*Work to do*:
Write the next part of the passage about Marilyn Masson and differing expert views of the Maya, starting after its last sentence.

*Selected excerpt*:
::::::::

Response: Consider the claim by Marilyn Masson (left), professor of Mesoamerican archaeology at the University at Albany, whose research focuses on social transformation and political economy of ancient Mesoamerican cultures in Mexico and Belize, who states: “Reconstructing ancient economies must consider urban-rural dependencies and patterns for a more robust view.”
    Her research over the past 23 years has focused on the social transformations and political economy of late Mesoamerican cultures, particularly, the Maya of Yucatan peninsula of Mexico and Belize. She has published articles on ancient Oaxaca and Maya religion, politics, and economy, and is the author/editor of three books: In the Realm of Nachan Kan (2000, Univ. of Colorado Press), Ancient Civilizations of Mesoamerica (2002, with Michael E. Smith, Blackwell Press), and Ancient Maya Political Economies (2002, with David A. Freidel, Altamira Press). Currently she is co-director of a research project at Mayapan, the largest political capital of the Maya world during the Postclassic Period.
    She has worked at sites in Belize, Mayapan, Colha, Kichpanha, K'axob, and also in Oaxaca. Her efforts involved the “document and comparison of rural economies to urban ones, and to adopt a regional, rather than site-level approach, which is continuing in forthcoming years” (Marilyn A. Masson, “Review,” University at Albany, New York, paper published by Cambridge University Press: 20 January 2017).
    This Obviously, suggests that the ancient Maya, both the Lowland Maya and the Highland Maya, are seen quite differently by different “experts” on the Maya, and Gardner or others cannot claim that one view is the only accepted view regarding the Maya.

::::::::

[Element lookup records]
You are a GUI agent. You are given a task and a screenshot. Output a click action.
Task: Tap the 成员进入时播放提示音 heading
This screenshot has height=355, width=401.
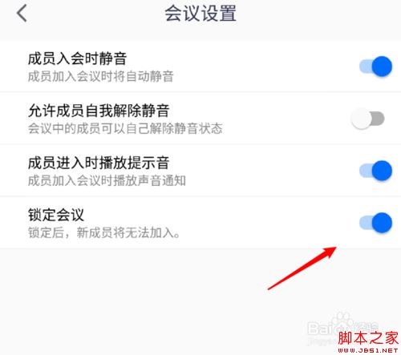pyautogui.click(x=99, y=163)
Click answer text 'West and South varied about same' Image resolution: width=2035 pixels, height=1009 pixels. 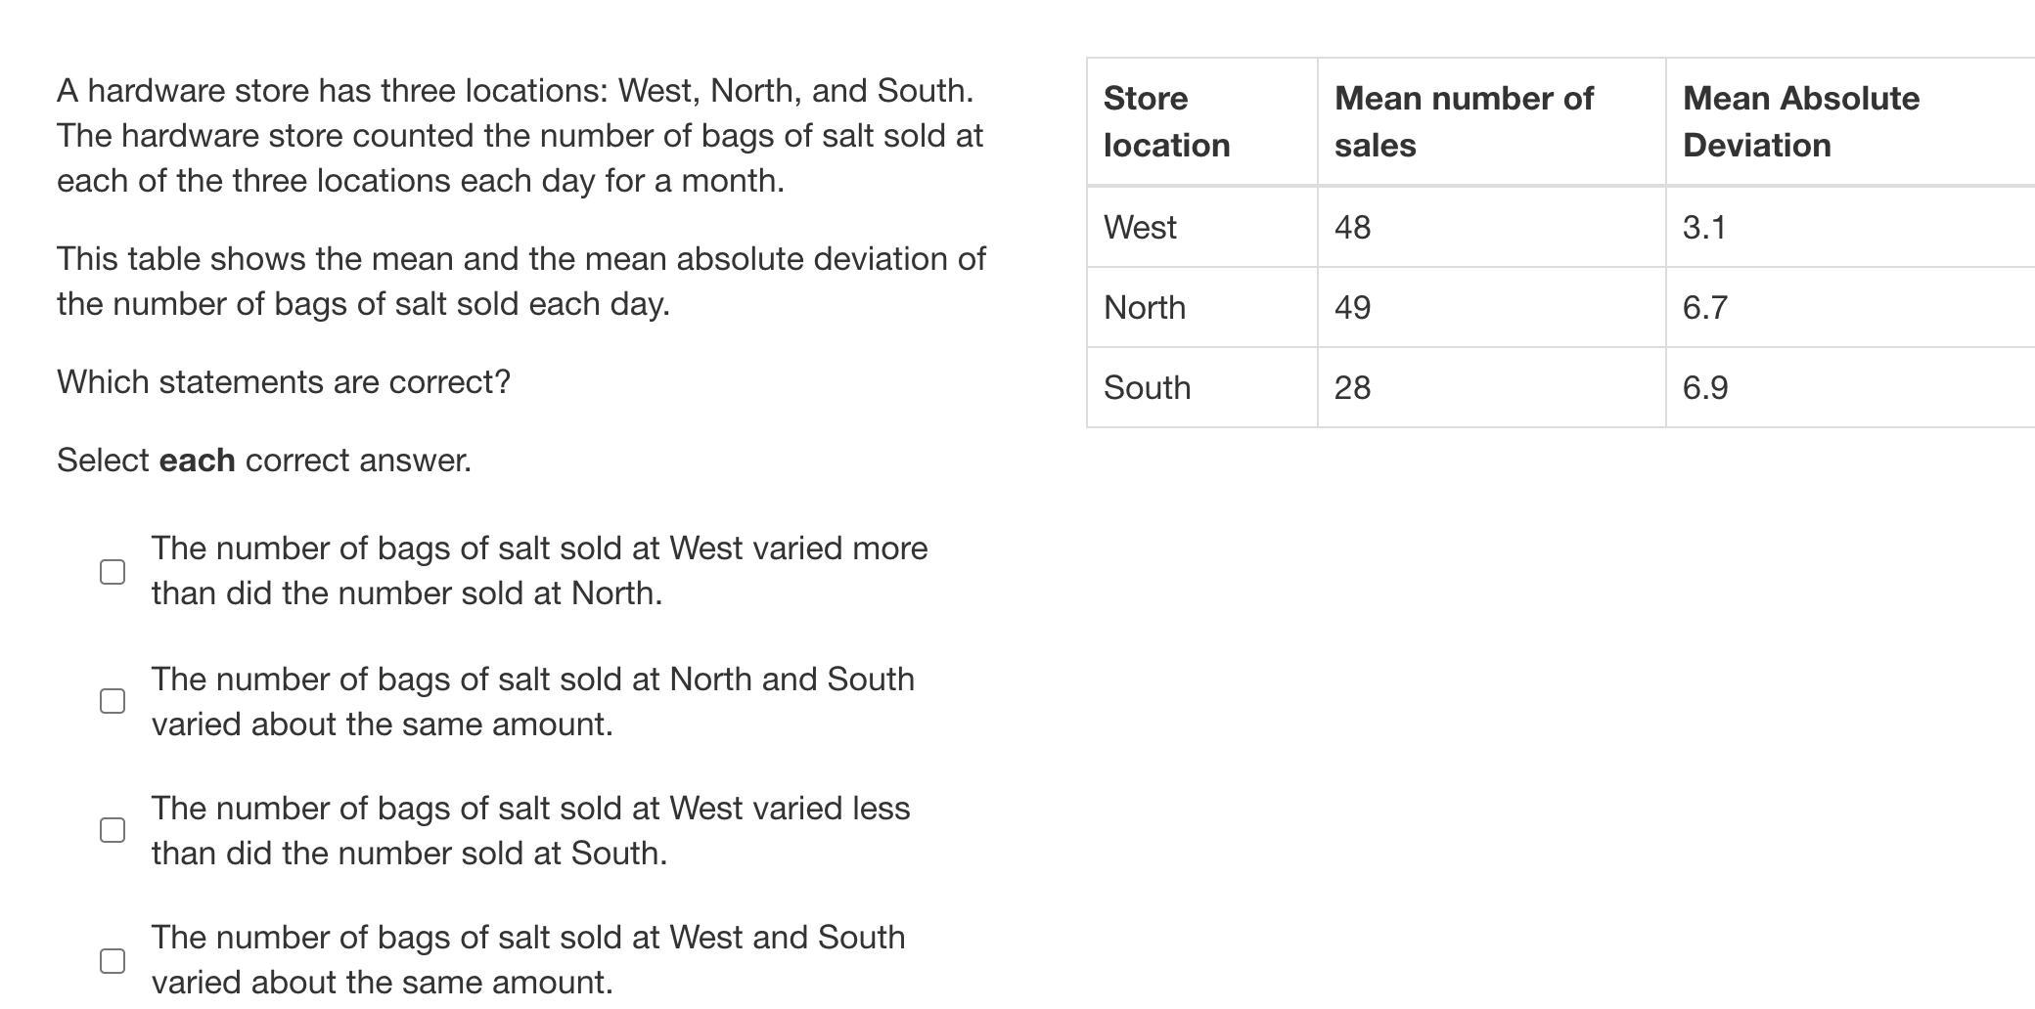(x=528, y=960)
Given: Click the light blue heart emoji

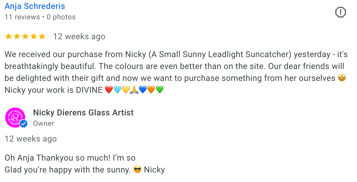Looking at the screenshot, I should [x=118, y=90].
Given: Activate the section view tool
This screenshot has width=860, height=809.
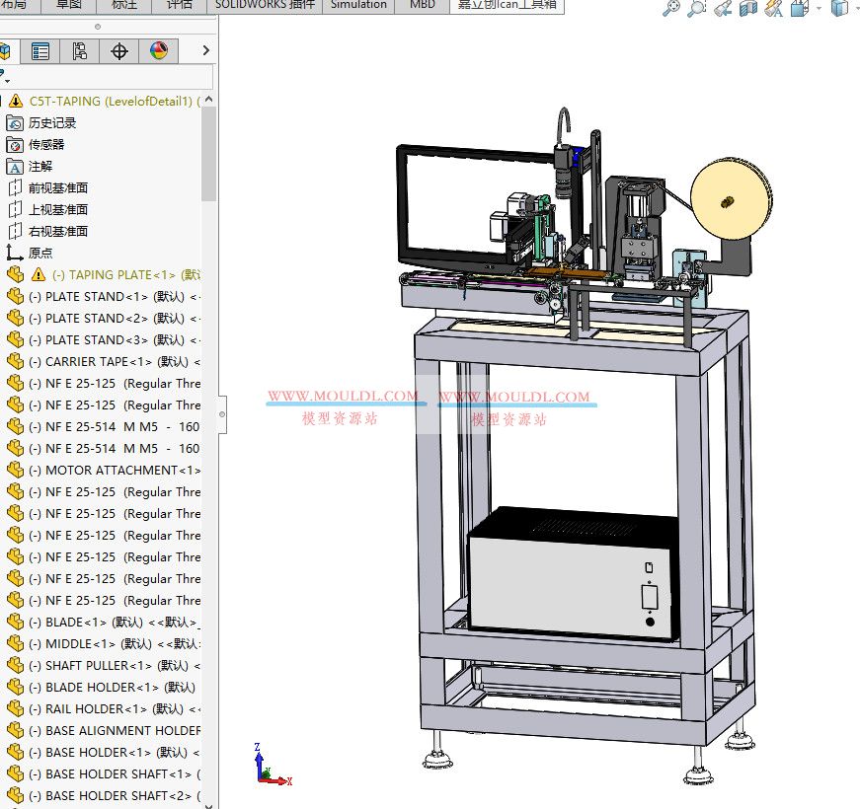Looking at the screenshot, I should pos(745,8).
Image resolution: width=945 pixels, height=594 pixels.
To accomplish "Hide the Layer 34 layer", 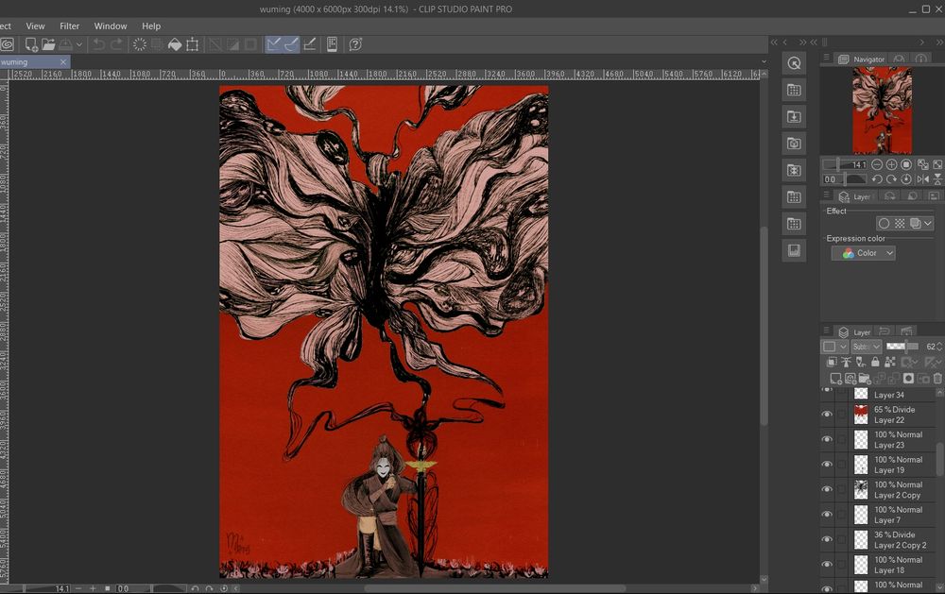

::::::::

*Result of this task*:
    To this, Prudence Rice, formerly of Southern Illinois University and head of the Anthropology Department, as well as editor of Maya Ceramics: Papers from the 1985 Maya Ceramic Conference in England has asserted that neither the model of two giant "superpowers" nor that which postulates scores of small, weakly independent polities fits the accumulating body of material and cultural evidence.” Rice actually builds a new model of Classic lowland Maya (AD 179-948) political organization and political geography. Using the method of direct historical analogy, she integrates ethnohistoric and ethnographic knowledge of the Colonial-period and modern Maya with archaeological, epigraphic, and iconographic data from the ancient Maya.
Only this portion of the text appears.